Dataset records
● ● ● ● ●
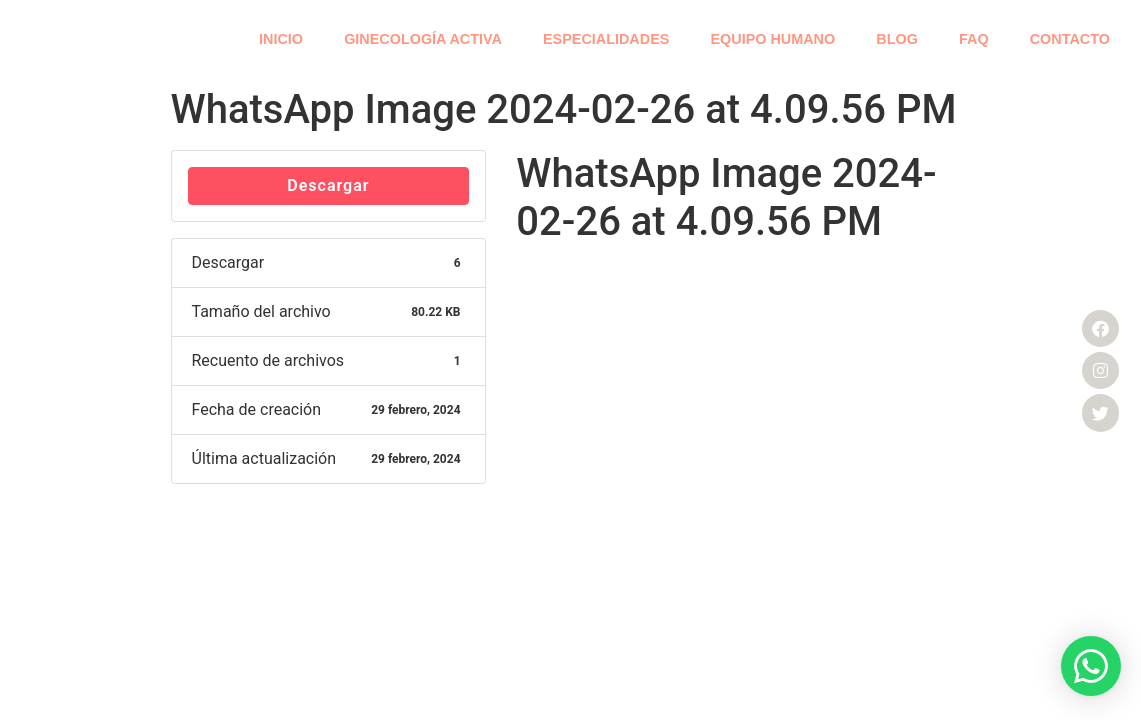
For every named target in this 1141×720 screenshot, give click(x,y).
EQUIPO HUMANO (772, 39)
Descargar (328, 185)
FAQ (974, 39)
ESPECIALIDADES (606, 39)
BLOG (897, 39)
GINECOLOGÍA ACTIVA (423, 39)
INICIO (281, 39)
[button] (1091, 666)
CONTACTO (1070, 39)
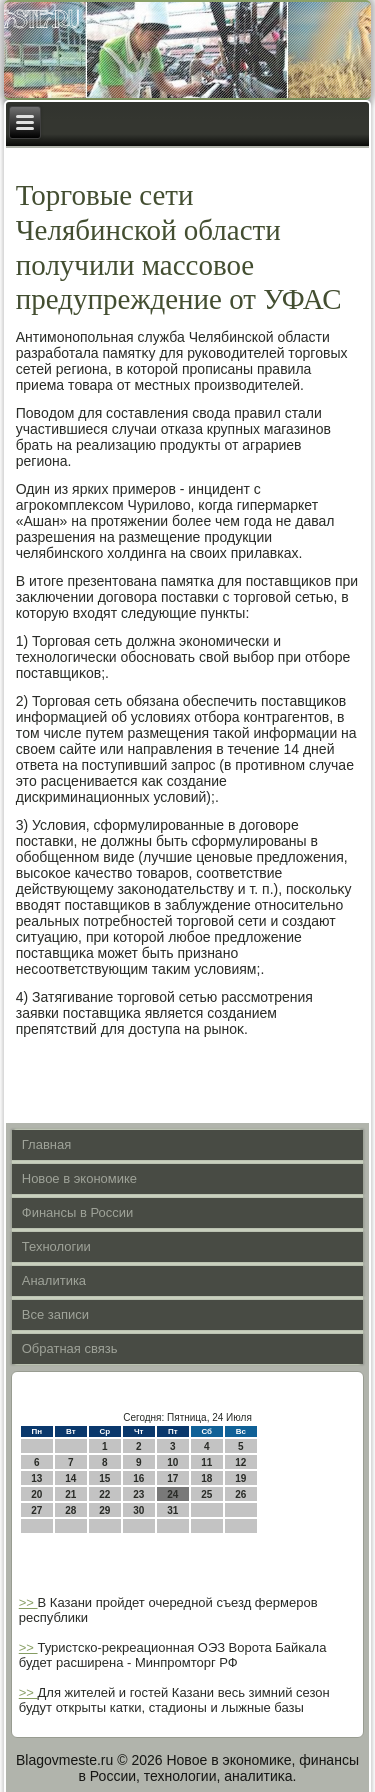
● ● ● ● ●
▶ _EXERCISE DIRECTIONS_
Report every line of the material above that contains the word "screenshot", copying each such line in full.

▶ _ANSWER FOR THIS EXERCISE_
For every named target in this 1141×720 screenshot, give click(x,y).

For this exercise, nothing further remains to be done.